Les projets de la victime hypothéqués
« Sally Sakho ne voulait pas du tout rester en France. Venir faire quelque chose de concret dans son village faisait partie de ses ambitions », souligne sa maman, Bouthiné Sakho. Seulement ses projets seront hypothéqués, selon Mme Sakho. « Car, il était notre seul soutien. Celui qui venait à notre secours, quand le besoin se faisait sentir. L’annonce de sa mort a tout bouleversé, même ses projets ». Et de poursuivre, « regardez ce bâtiment qu’il a commencé à construire », montrant du doigt un bâtiment à l’entrée de la maison, en voie de construction. « Il ne restait que la finition. D’ailleurs, quand il est revenu au bercail pour des vacances, le maçon avait redémarré les travaux du bâtiment », confie Mme Sakho.

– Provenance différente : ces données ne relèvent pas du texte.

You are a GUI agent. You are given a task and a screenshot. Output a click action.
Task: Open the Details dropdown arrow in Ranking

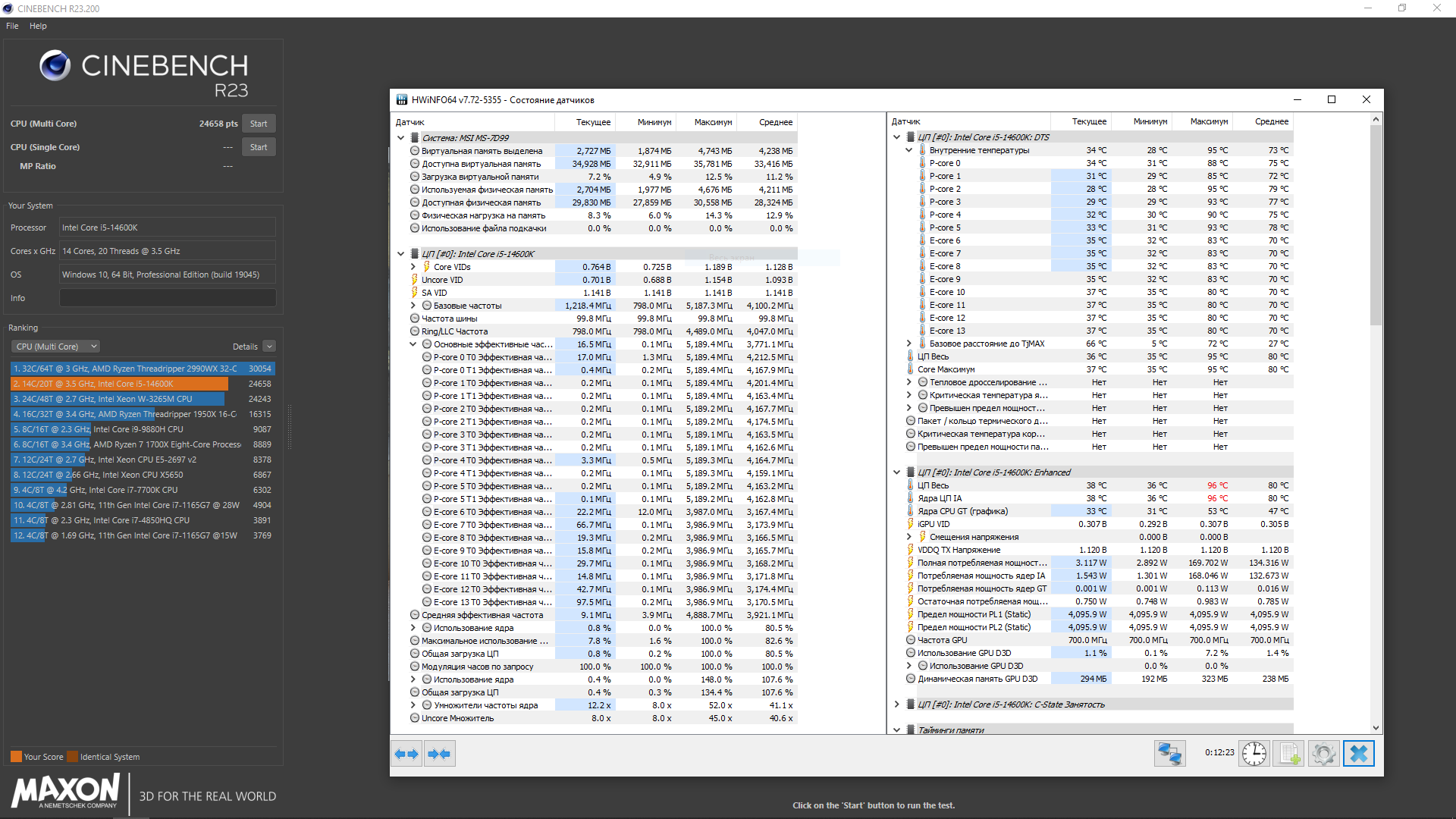coord(269,347)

Visiblement très affectée par la mort de son fils aîné, Mme Bouthiné Sakho reste optimiste quant à l’arrestation des meurtriers. Une mort qui a plongé son entourage dans un profond tourment, et une grande tristesse. Sally Sakho côtoyait beaucoup de gens, surtout ceux de son village, ses environs, et même en France où il avait élu domicile.